|Sponsor||Rep. Pomeroy, Earl|
|Committee||Ways and Means|
|Date||December 8, 2010 (111th Congress, 2nd Session)|
|Staff Contact||John Gray|
H.R. 5987 is expected to be considered on the House floor on Wednesday, December 8, 2010, under suspension of the rules, requiring a two-thirds majority vote for passage. This legislation was introduced by Rep. Earl Pomeroy (D-ND) on July 30, 2010.
H.R. 5987 would provide a one-time payment of $250 to beneficiaries of Social Security, Supplementary Security Income, railroad retirement benefits, or veterans’ disability compensation in lieu of the Social Security Administration cost-of-living adjustments (COLA) would have been payable in 2011. The legislation continues the one-time payment of $250 originally passed in the Democrats’ stimulus.
Member Concerns: As the national debt nears $14 trillion, members may be concerned about spending an additional $14 billion on a one-time payment of $250 to a particular demographic that has faired statistically better than the rest of the economy. According to Census Bureau data, the poverty rate increased for all Americans last year, but fell for people age 65 and older.

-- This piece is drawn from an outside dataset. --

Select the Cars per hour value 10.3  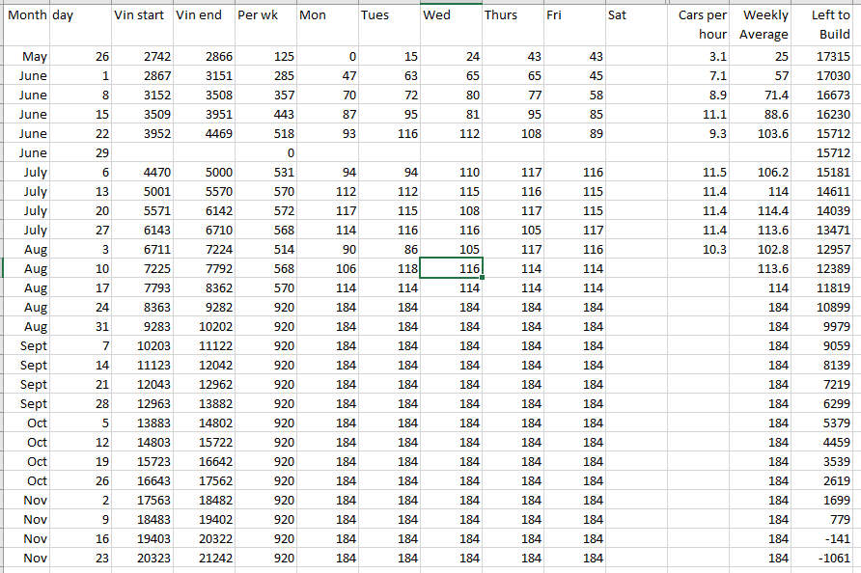(x=699, y=250)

Finally, members should be aware that in 2009 Social Security beneficiaries received an unusually high 5.8 percent cost-of-living adjustment to their benefits. The CPI-W (consumer price index for urban wage earners and clerical workers) remains well below the 2008 period which is used to measure the COLA amounts for 2010 and 2011.
The unusually high Social Security COLA increase of 5.8 percent in 2009 was mostly due to the increasing costs of food and energy costs in 2008. However, due to the economic decline and the drop in energy prices, CPI-W dropped below the threshold for triggering an automatic adjustment in the COLA for 2010 and again in 2011. The will be the second consecutive year without a cost-of-living adjustment.
There is currently no CBO score for H.R. 5987; however, similar bills providing a $250 one-time payment have received a cost estimate from CBO to the tune of nearly $14 billion.